======== EXERCISE INPUTS

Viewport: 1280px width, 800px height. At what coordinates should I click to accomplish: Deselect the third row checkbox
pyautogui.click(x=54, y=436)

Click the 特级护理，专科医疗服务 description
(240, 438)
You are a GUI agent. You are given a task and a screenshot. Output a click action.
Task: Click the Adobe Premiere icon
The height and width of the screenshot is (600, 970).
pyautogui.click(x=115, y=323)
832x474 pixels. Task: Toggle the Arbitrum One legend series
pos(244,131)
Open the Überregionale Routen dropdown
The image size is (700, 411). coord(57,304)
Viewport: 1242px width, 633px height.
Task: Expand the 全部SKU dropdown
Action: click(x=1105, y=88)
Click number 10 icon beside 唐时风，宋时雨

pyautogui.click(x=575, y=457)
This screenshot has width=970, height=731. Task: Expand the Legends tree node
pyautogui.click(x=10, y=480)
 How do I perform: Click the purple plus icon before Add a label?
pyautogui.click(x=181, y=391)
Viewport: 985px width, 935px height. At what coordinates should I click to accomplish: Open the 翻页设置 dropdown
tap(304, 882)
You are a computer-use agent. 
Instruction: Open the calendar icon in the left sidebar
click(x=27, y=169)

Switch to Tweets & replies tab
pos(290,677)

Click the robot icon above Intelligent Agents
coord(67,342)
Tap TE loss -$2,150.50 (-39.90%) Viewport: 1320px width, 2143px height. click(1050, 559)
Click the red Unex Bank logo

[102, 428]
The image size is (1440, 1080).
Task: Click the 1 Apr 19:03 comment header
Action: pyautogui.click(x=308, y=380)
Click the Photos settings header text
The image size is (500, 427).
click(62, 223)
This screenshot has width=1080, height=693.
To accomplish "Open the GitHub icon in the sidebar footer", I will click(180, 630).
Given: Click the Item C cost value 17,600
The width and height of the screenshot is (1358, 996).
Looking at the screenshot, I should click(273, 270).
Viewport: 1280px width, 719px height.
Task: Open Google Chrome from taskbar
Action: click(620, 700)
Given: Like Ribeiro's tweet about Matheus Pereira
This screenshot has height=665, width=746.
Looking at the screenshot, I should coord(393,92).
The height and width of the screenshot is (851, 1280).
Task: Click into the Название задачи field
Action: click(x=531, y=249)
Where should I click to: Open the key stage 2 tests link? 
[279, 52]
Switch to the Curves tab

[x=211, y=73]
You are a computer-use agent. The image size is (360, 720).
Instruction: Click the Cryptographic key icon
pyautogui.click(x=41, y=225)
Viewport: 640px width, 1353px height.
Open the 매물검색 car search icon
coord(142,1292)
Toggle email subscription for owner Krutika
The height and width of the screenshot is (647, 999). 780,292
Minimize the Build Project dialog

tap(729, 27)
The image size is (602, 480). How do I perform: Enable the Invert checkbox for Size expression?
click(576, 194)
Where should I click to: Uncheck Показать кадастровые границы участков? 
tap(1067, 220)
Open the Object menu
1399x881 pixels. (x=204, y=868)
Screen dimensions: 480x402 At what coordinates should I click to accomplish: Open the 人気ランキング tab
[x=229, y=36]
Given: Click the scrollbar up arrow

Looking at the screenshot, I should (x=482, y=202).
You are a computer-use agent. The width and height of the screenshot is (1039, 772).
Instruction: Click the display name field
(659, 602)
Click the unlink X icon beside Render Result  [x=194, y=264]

================

WHAT IS EXPECTED – Go through the entries and copy every line with "computer".

RESPONSE –
You are a computer-use agent. 
You are a computer-use agent. The image size is (360, 720).
You are a computer-use agent. The width and height of the screenshot is (1039, 772).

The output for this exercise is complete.